#### Record extracts

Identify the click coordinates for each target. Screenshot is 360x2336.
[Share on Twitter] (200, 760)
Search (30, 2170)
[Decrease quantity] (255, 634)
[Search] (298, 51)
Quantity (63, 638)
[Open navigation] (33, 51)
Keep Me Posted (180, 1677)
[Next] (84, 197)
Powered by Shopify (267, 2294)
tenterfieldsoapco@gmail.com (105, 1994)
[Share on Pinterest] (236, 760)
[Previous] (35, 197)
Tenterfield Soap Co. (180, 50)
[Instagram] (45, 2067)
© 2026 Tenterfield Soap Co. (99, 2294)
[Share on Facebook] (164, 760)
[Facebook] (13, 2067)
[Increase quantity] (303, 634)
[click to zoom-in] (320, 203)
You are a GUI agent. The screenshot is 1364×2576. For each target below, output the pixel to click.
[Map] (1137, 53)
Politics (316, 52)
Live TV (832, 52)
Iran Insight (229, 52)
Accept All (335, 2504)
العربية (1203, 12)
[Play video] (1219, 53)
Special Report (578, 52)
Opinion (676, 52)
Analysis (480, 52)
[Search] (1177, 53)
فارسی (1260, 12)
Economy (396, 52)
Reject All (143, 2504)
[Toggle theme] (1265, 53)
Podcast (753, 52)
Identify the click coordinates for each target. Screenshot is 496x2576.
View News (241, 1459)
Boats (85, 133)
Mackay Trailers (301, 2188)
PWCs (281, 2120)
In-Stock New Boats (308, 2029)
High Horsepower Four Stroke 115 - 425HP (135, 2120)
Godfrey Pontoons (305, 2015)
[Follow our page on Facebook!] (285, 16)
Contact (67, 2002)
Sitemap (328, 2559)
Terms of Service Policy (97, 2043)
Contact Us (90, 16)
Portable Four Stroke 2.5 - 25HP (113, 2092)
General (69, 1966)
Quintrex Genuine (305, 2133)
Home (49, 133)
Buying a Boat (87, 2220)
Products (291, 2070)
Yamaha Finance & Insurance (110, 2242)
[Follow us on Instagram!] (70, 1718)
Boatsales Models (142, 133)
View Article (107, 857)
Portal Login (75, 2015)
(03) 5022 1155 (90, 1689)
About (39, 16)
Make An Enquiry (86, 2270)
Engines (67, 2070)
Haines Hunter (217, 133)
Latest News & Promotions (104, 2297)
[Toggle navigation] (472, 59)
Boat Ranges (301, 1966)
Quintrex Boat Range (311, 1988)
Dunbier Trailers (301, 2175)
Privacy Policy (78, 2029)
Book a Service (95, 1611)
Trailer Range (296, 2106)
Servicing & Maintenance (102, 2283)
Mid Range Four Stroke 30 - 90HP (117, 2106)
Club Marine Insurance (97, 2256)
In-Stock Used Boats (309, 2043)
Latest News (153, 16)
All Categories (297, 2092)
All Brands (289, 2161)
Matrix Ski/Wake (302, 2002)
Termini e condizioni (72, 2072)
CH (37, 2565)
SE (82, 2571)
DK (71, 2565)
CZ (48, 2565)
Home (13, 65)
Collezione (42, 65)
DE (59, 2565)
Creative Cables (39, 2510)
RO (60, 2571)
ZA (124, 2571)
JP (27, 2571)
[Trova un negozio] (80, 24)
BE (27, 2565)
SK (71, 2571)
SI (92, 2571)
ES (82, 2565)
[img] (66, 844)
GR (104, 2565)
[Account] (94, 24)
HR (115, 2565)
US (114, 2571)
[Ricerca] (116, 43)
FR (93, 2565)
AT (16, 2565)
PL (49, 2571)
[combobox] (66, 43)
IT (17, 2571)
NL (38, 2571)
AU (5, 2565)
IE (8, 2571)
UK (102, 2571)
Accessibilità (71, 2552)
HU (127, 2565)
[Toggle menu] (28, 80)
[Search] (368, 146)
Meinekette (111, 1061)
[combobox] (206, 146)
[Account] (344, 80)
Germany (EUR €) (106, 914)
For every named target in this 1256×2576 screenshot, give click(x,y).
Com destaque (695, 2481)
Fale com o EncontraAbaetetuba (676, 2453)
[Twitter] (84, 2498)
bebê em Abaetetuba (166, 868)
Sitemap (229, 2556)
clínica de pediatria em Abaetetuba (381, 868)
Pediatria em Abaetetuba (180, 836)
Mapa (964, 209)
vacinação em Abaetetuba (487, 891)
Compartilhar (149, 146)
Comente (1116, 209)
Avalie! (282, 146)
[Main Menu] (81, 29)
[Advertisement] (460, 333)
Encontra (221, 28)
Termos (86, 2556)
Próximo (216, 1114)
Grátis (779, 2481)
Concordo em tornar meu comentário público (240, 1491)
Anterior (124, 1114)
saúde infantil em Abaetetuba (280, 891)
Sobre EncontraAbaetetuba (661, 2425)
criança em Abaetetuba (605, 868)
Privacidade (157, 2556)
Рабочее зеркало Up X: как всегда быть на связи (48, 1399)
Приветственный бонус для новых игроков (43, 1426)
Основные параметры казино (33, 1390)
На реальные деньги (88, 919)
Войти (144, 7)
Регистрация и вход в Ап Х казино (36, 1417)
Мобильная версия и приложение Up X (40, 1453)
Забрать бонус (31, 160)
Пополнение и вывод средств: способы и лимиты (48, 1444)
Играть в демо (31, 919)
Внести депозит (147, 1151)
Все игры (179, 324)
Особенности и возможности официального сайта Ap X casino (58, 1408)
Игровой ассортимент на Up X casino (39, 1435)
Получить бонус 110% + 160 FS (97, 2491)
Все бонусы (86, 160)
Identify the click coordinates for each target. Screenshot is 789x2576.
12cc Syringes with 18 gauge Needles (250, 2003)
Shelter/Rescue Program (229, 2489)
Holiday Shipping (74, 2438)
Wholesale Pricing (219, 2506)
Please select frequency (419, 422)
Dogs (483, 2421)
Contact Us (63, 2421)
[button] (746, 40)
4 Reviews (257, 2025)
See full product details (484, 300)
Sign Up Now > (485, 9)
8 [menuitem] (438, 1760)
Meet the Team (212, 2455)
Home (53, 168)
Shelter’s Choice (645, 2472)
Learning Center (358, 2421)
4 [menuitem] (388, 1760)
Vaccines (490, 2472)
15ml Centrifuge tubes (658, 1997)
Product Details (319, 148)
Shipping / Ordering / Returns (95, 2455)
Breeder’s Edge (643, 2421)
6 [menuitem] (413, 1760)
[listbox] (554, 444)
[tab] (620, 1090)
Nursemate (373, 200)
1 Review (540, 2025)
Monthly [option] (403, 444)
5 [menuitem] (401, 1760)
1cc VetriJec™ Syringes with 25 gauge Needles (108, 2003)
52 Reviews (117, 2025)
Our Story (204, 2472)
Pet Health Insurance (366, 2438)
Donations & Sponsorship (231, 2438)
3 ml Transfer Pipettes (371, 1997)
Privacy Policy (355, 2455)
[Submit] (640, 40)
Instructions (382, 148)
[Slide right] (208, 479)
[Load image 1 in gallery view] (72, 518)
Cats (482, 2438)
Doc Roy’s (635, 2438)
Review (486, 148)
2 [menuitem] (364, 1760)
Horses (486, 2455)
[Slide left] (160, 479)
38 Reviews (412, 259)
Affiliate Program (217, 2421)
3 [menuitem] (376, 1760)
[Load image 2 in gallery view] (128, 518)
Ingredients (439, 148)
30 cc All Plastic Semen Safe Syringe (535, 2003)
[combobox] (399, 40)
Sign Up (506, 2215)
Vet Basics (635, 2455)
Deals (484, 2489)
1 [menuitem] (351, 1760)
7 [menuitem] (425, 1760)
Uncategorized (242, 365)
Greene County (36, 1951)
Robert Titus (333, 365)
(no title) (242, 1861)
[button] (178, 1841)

########

In the records above, which lines hold the string "Policy"? Copy each one.

Terms of Service Policy (97, 2043)
Privacy Policy (78, 2029)
Privacy Policy (355, 2455)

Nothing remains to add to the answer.